El secuestro por parte rusa de tres buques ucranianos, acusados de haber violado las aguas territoriales rusas, demuestra que de ambas partes falta una verdadera voluntad de dialogar para salir de una crisis que lleva ya cuatro años.

Si Rusia, desde la anexión de Crimea en 2014, ha progresivamente ampliado el control de los espacios marítimos adyacentes, Poroshenko tiene su razón para intentar reafirmar los intereses ucranianos. Desde la construcción del puente de Kerch, inaugurado con un acto solemne en el mayo pasado, uniendo el territorio ruso a la península de Crimea Moscú se ha garantizado un control casi exclusivo en el Mar de Azov afectando la libre circulación de las naves ucranianas que en este mar interno cuentan con importantes ciudades y puertos, como los de Mariupol y Berdyansk.

De todas formas, el presidente ucraniano sabía perfectamente que a una acción firme promovida por su gobierno, el Kremlin contestaría en la sola manera que conoce: con la fuerza.

¿Ha sido entonces una provocación de Poroshenko, así como ha afirmado Putin en el fórum financiero de Moscú? Probablemente sí.

Esto es evidente si consideramos que el paso siguiente a la reacción rusa ha sido la aprobación del parlamento ucraniano de una Ley Marcial que da al ejército poderes extraordinarios y al gobierno la posibilidad de limitar las libertades de prensa y de expresión. Ley aprobada solo por 30 días, a pesar de la voluntad del presidente que quería extenderla por un periodo más largo, y que obviamente tendrá consecuencias cruciales en particular en las regiones separatistas.

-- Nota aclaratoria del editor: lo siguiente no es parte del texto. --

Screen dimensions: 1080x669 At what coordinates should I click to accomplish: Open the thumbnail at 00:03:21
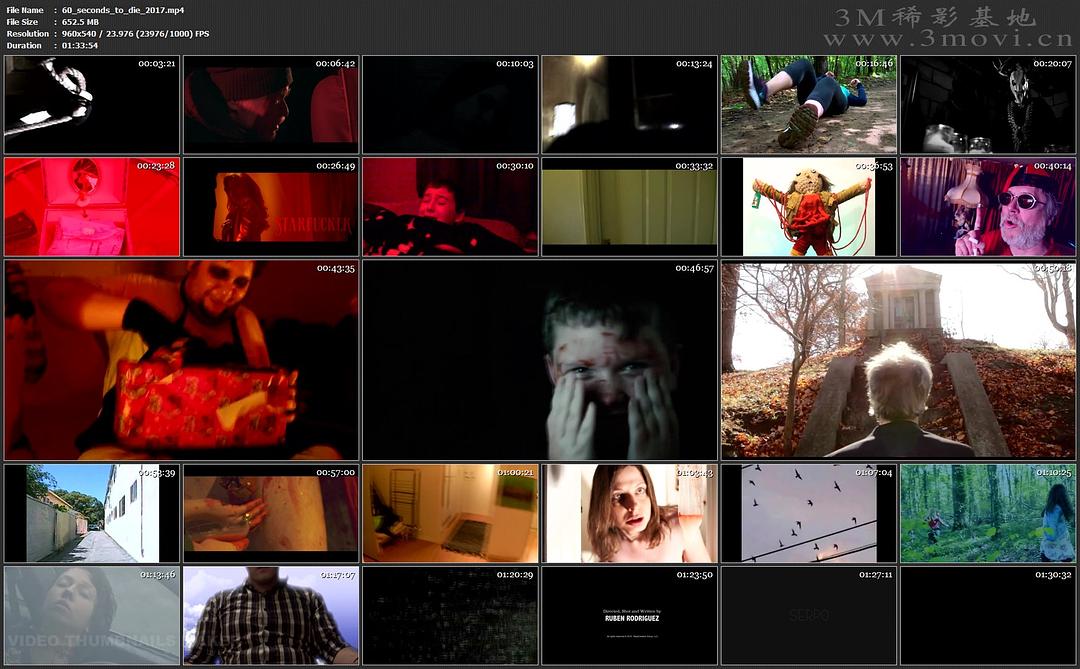click(x=92, y=105)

Parece entonces una decisión finalizada a adquirir algunas ventajas en política interna. En pocos meses en Ucrania se votará en las elecciones presidenciales y el actual presidente, un oligarca bastante controvertido, es solo quinto en las últimas encuestas pagando el empeoramiento de la crisis del país durante su mandato.

Utilizar la amenaza rusa, dirigir la atención de la población hacia el engorroso vecino permite fortalecer la cohesión nacional utilizando el miedo a un enemigo externo para dejar de lado las debilidades internas.

Según un esquema clásico, Poroshenko está moviendo todos los peones a su disposición: el apoyo de la religión – recordamos la reciente decisión de la Iglesia de Kiev de independizarse del patriarcado de Moscú -, la crisis internacional, la declaración de un estado de excepción, para garantizarse el control en el país y consolidar su peso político.

Una estrategia que Putin conoce perfectamente siendo el maestro en el uso de una retórica patriótica en contra de Occidente para asegurarse el apoyo de los rusos a pesar de las dificultades económicas en la cual se encuentra la Federación.

¿Llegaremos a una nueva guerra? Ojalá que no. Los riesgos de una confrontación entre una potencia nuclear y un estado que puede contar con el apoyo del Otan son demasiado altos. La cosa más probable es que siga una situación de tensión, además porque las dos partes están interesadas en una agudización de la crisis que les permite compactar al pueblo alrededor de su presidente.

Sería, de lo contrario, deseable un mayor activismo de parte de Europa y Estados Unidos para implementar las negociaciones de paz en el interés de todos. La paz en el continente europeo es un don demasiado precioso para dejarlo en las manos de Putin y Poroshenko, dos líderes lamentablemente poco fiables.